After right caudal mandibular nerve block and gingival flap elevation, the soft tissue, fluid-filled cyst and unerupted #405 were exposed. The cyst was incised, fluid evacuated, and lining carefully removed by curettage. Tooth #405 was gently elevated, alveolus curetted, radiograph taken, and gingival flap closed with absorbable sutures. A postoperative dental radiograph was also obtained (Figure 4).

Additional Diagnostics
The entire cyst lining was submitted for histopathologic examination. Histopathologic evaluation confirmed an epithelial lining consistent with a dentigerous cyst.

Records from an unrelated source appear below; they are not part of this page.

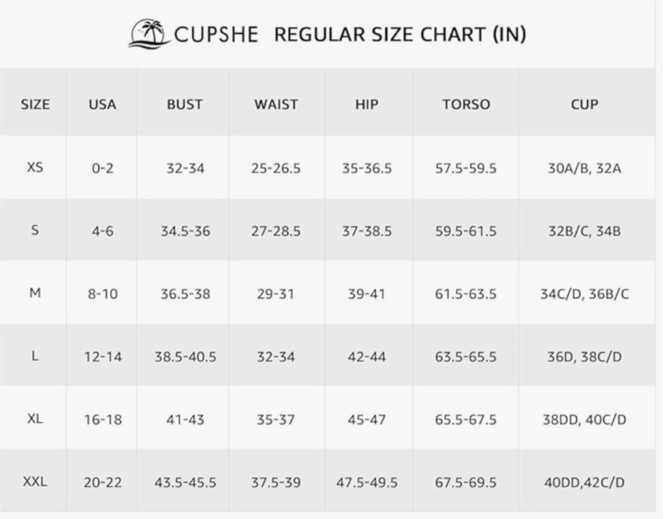Click the BUST column header
The height and width of the screenshot is (519, 663).
tap(185, 104)
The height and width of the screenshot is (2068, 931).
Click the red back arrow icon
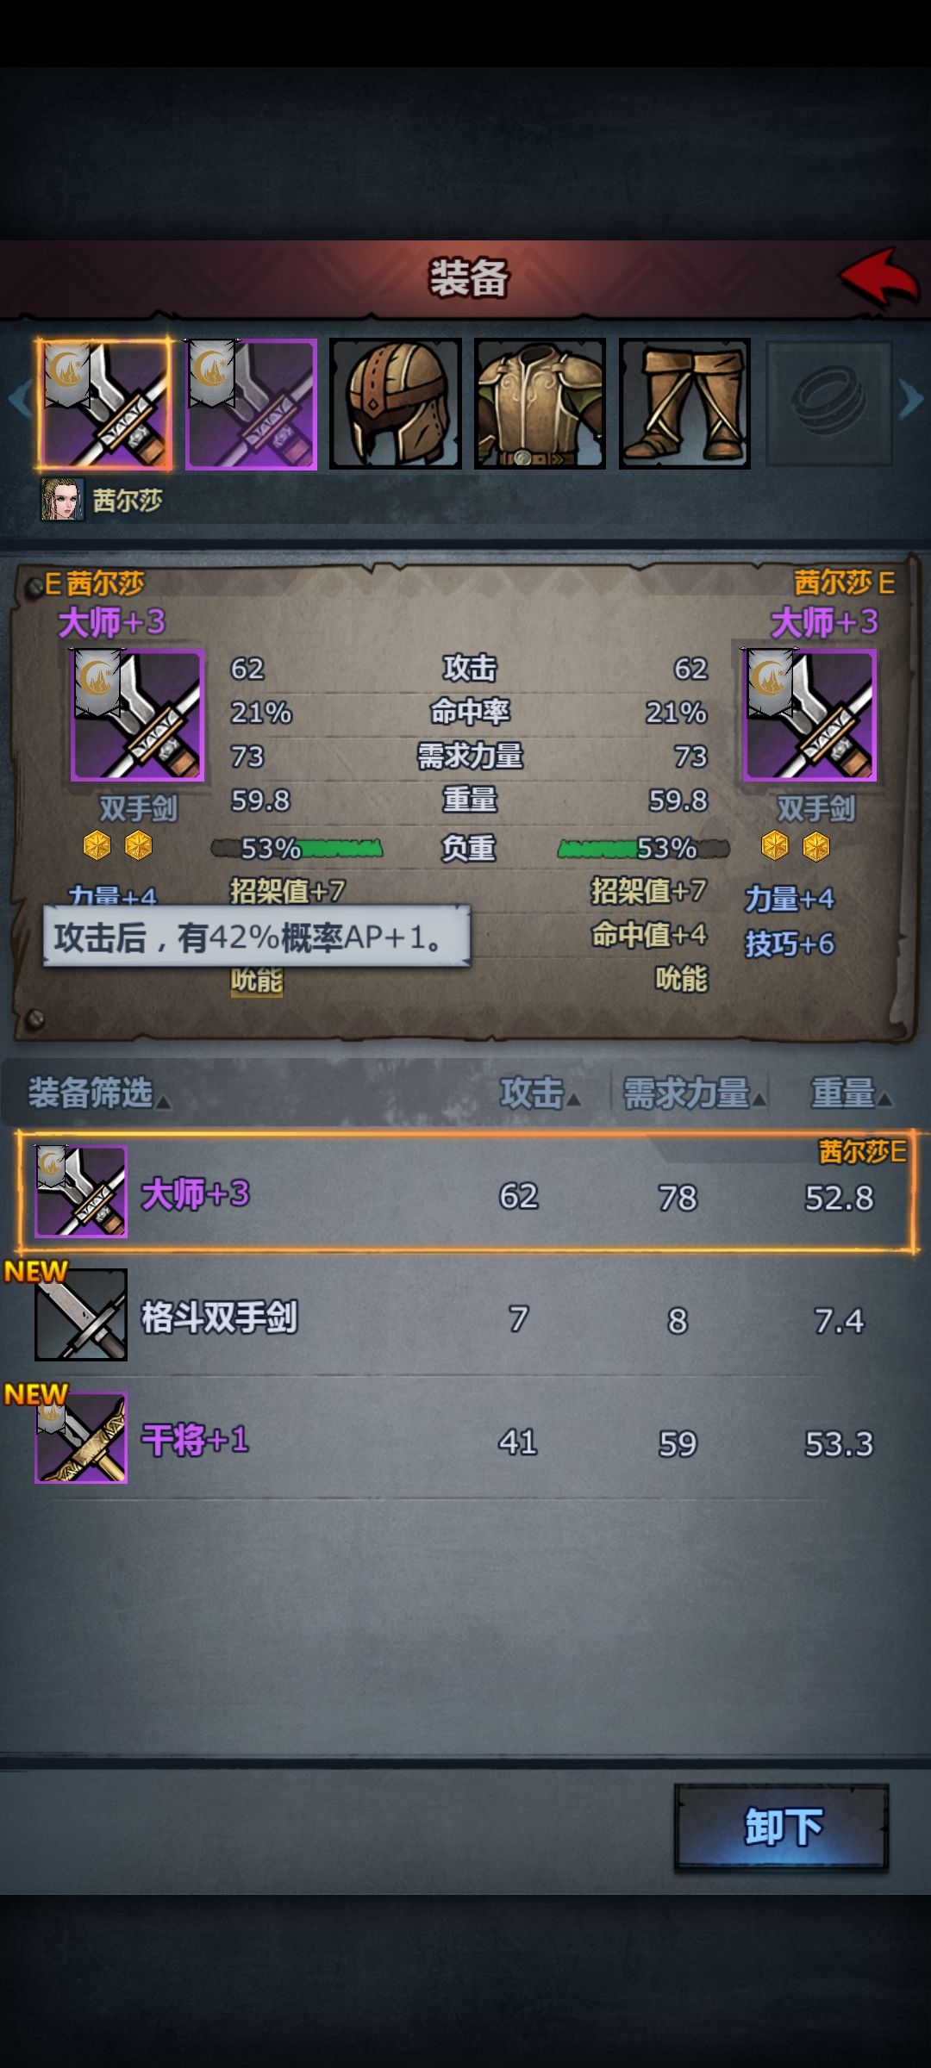tap(879, 276)
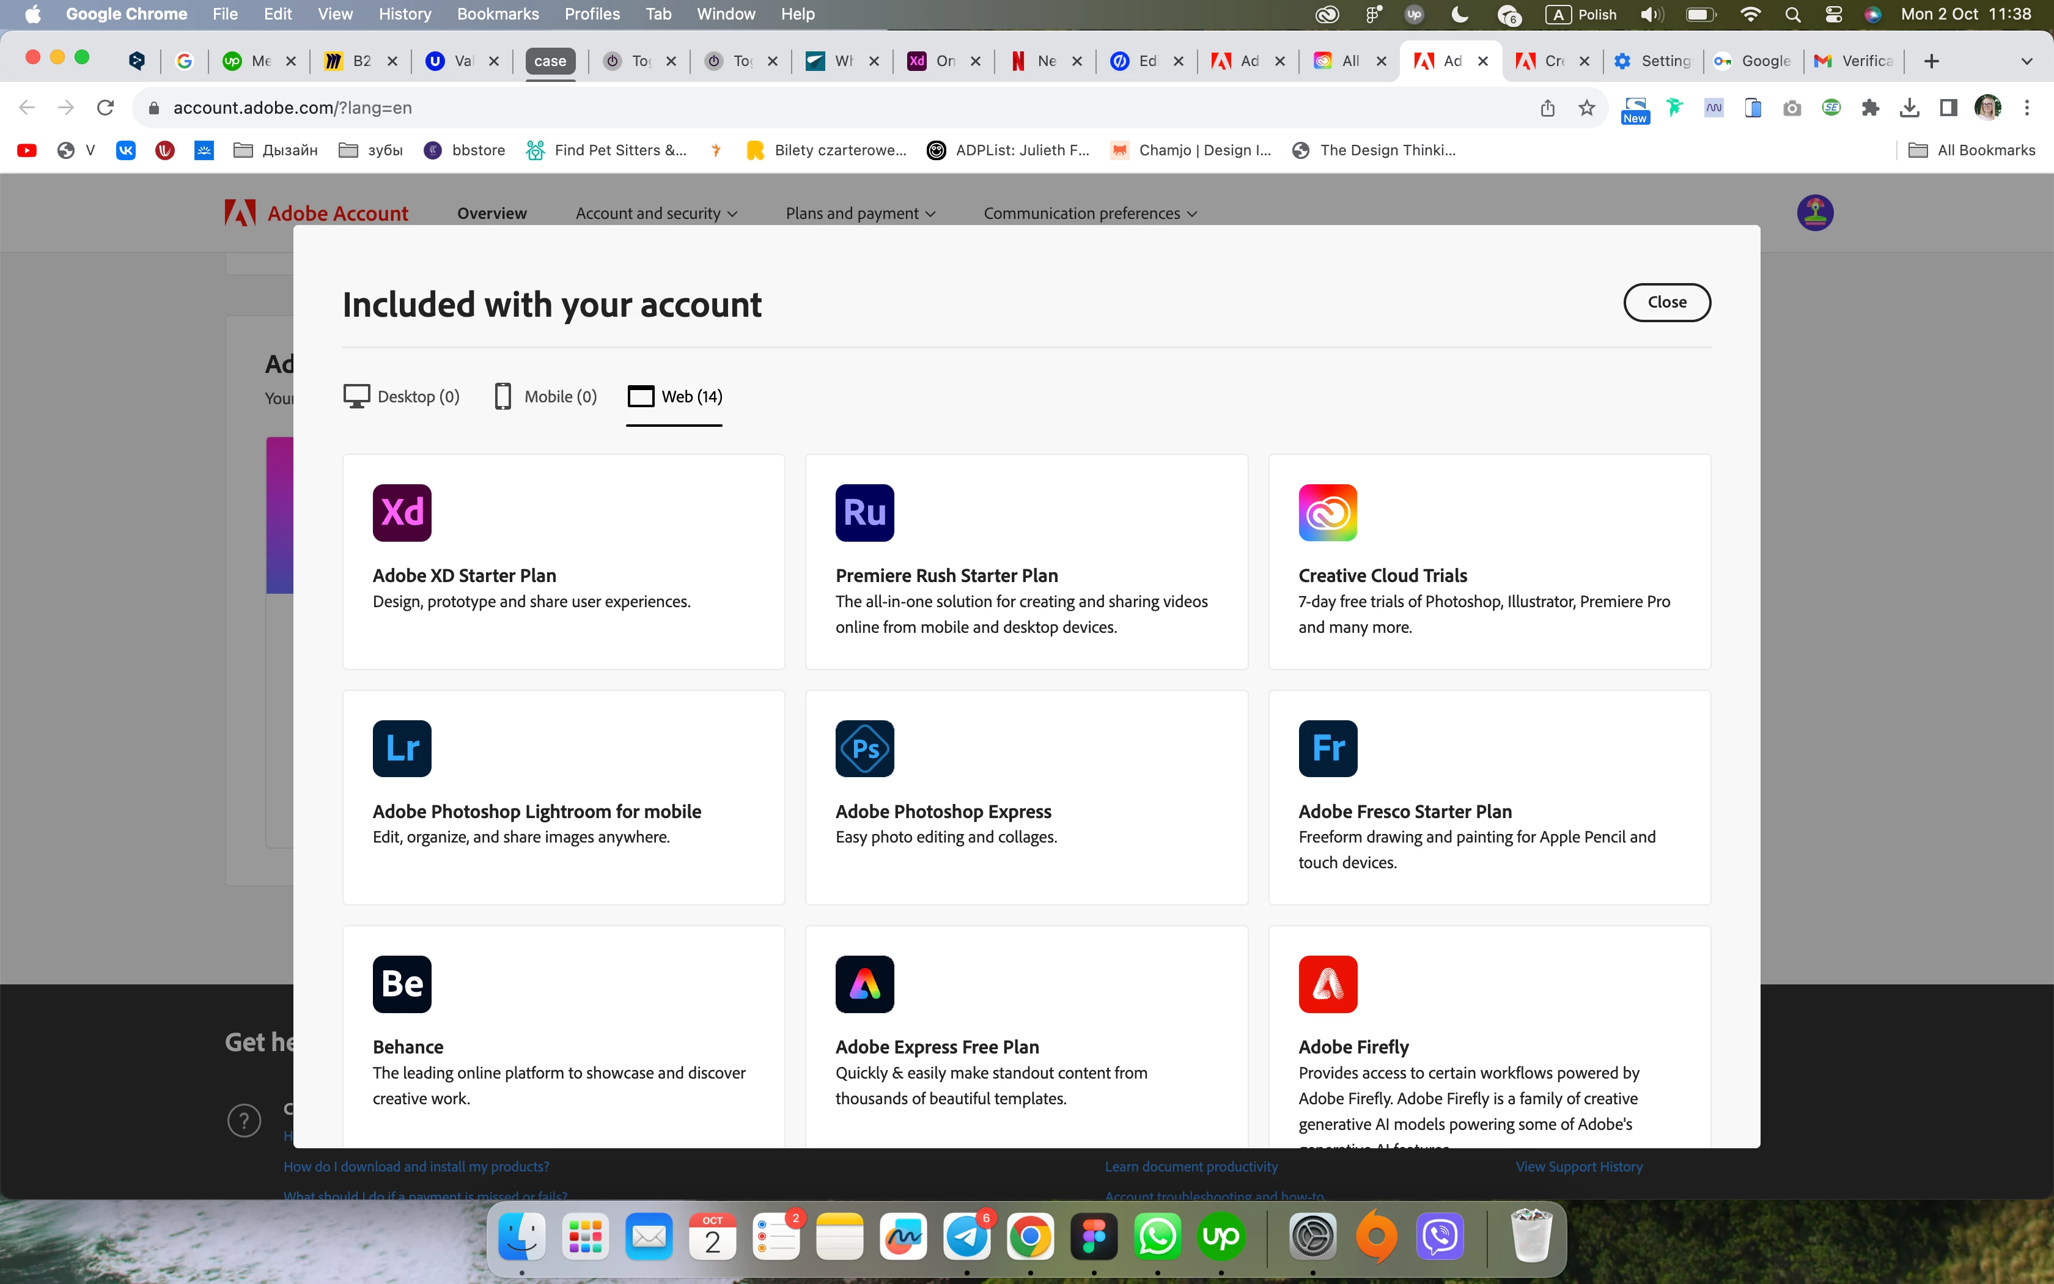Click the Photoshop Express Ps icon
This screenshot has width=2054, height=1284.
pos(864,748)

At 1-month follow-up examination, the gingival mucosa had healed over the surgical site and the sutures had dissolved. The surgical site of the cyst was expected to fill in with new bone; radiographs were recommended at the next dental cleaning. Sophie recovered well and returned to her normal activities.

Tooth Crown Development
During embryologic development of the tooth crown, the outer and inner enamel epithelium condense to ultimately contribute to the formation of the enamel. Residual components of this structure cover the crown until eruption.1 As the tooth erupts, the crown penetrates these tissues through the gingiva, and normally these tissues form the epithelial attachment just apical to the cementoenamel junction.

Clinician's Brief
Figure 4: Postoperative radiograph after surgery to remove dentigerous cyst and tooth #405

If the tooth does not erupt, the epithelial tissue creates a sac that retains the ability to produce fluid and the potential to form a true epithelium-lined cyst. Not every unerupted tooth develops into a dentigerous cyst, but which unerupted teeth form a cyst and when this occurs are unknown.

Dentigerous Cysts
The source of fluid accumulation is debatable; proposed mechanisms include an osmotic gradient difference from within the cyst2 or an inflammatory response.3 In either case, the pressure of the fluid causes the bone to remodel around the expanding cyst, allowing these cysts to take up large portions of the jaw. The jaw integrity can be weakened, making it prone to pathologic fracture (as well as cystic expansion), which can potentially damage surrounding neurovascular tissues.4

Early detection is very important. If a tooth is unerupted and there is no evidence of cyst formation, extraction of the unerupted tooth should resolve any potential problem; however, yearly survey radiographic monitoring is another option.4 Histopathologic examination of the entire cyst lining is also important because some odontogenic tumors can clinically and radio­graphically mimic a dentigerous cyst but require more aggressive treatment.

Missing Teeth
Missing teeth are more often found in brachycephalic breeds and most commonly involve the first premolar teeth.5,6 Radiographs should be taken for every missing tooth. Finding an unerupted tooth with or without an associated cyst is an important finding that could otherwise go unnoticed, thereby allowing significant structural changes to the jaw bone before outward clinical signs are noted.

Case Synopsis

In this case, the initial presentation was for a fractured tooth (and associated discomfort), but careful oral examination, coupled with full-mouth dental radiographs, helped diagnose and quell another potential problem—the dentigerous cyst.

The original problem, the fractured tooth, was evaluated for endodontic therapy, but because of the extent of subgingival fracture and the thin remaining clinical crown, this tooth was extracted.